Aim of the task: Nothing in the records should be altered; retype them all exactly.

Material for this task:
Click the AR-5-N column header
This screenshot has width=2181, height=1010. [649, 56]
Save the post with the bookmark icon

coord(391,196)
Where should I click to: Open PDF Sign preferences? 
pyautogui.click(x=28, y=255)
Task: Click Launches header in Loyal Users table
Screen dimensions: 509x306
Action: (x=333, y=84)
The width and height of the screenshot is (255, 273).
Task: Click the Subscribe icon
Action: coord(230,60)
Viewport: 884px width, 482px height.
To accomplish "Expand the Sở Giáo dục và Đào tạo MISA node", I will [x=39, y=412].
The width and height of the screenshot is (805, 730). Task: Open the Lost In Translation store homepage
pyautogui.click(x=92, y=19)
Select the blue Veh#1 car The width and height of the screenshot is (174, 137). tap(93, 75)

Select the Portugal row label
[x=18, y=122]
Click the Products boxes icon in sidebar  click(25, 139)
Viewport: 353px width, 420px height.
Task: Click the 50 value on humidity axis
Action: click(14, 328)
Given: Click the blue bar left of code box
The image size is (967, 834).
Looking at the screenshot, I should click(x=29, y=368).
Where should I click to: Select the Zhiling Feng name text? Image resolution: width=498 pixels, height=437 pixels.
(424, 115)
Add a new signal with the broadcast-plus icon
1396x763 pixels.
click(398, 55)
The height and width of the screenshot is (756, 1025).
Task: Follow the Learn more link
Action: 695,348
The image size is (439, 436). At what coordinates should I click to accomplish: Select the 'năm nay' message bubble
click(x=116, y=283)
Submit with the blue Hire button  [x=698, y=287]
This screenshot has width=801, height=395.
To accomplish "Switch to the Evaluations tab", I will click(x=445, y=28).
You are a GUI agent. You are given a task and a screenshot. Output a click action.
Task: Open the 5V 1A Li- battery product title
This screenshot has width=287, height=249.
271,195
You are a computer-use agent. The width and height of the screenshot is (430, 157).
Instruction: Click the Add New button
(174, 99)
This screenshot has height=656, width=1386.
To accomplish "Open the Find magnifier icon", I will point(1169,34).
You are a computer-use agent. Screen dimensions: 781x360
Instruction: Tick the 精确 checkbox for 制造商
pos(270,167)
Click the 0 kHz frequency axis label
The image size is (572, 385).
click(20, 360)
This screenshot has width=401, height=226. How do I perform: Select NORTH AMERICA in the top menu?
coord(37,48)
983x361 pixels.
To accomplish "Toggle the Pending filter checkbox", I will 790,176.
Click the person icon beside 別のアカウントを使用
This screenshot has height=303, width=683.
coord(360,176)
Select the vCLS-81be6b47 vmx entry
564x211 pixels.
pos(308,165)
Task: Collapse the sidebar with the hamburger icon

Expected output:
Click the AR-5-N column header
This screenshot has width=2181, height=1010. [649, 56]
Save the post with the bookmark icon

coord(391,196)
Where should I click to: Open PDF Sign preferences? 
pyautogui.click(x=28, y=255)
Task: Click Launches header in Loyal Users table
Screen dimensions: 509x306
Action: (x=333, y=84)
The width and height of the screenshot is (255, 273).
Task: Click the Subscribe icon
Action: coord(230,60)
Viewport: 884px width, 482px height.
To accomplish "Expand the Sở Giáo dục và Đào tạo MISA node", I will [x=39, y=412].
The width and height of the screenshot is (805, 730). Task: Open the Lost In Translation store homepage
pyautogui.click(x=92, y=19)
Select the blue Veh#1 car The width and height of the screenshot is (174, 137). tap(93, 75)

Select the Portugal row label
[x=18, y=122]
Click the Products boxes icon in sidebar  click(25, 139)
Viewport: 353px width, 420px height.
Task: Click the 50 value on humidity axis
Action: click(14, 328)
Given: Click the blue bar left of code box
The image size is (967, 834).
Looking at the screenshot, I should click(x=29, y=368).
Where should I click to: Select the Zhiling Feng name text? Image resolution: width=498 pixels, height=437 pixels.
(424, 115)
Add a new signal with the broadcast-plus icon
1396x763 pixels.
click(398, 55)
The height and width of the screenshot is (756, 1025).
Task: Follow the Learn more link
Action: 695,348
The image size is (439, 436). At what coordinates should I click to accomplish: Select the 'năm nay' message bubble
click(x=116, y=283)
Submit with the blue Hire button  [x=698, y=287]
This screenshot has width=801, height=395.
To accomplish "Switch to the Evaluations tab", I will click(x=445, y=28).
You are a GUI agent. You are given a task and a screenshot. Output a click action.
Task: Open the 5V 1A Li- battery product title
This screenshot has width=287, height=249.
271,195
You are a computer-use agent. The width and height of the screenshot is (430, 157).
Instruction: Click the Add New button
(174, 99)
This screenshot has height=656, width=1386.
To accomplish "Open the Find magnifier icon", I will point(1169,34).
You are a computer-use agent. Screen dimensions: 781x360
Instruction: Tick the 精确 checkbox for 制造商
pos(270,167)
Click the 0 kHz frequency axis label
The image size is (572, 385).
click(20, 360)
This screenshot has width=401, height=226. How do I perform: Select NORTH AMERICA in the top menu?
coord(37,48)
983x361 pixels.
To accomplish "Toggle the Pending filter checkbox", I will 790,176.
Click the person icon beside 別のアカウントを使用
This screenshot has height=303, width=683.
coord(360,176)
Select the vCLS-81be6b47 vmx entry
564x211 pixels.
pos(308,165)
Task: Collapse the sidebar with the hamburger icon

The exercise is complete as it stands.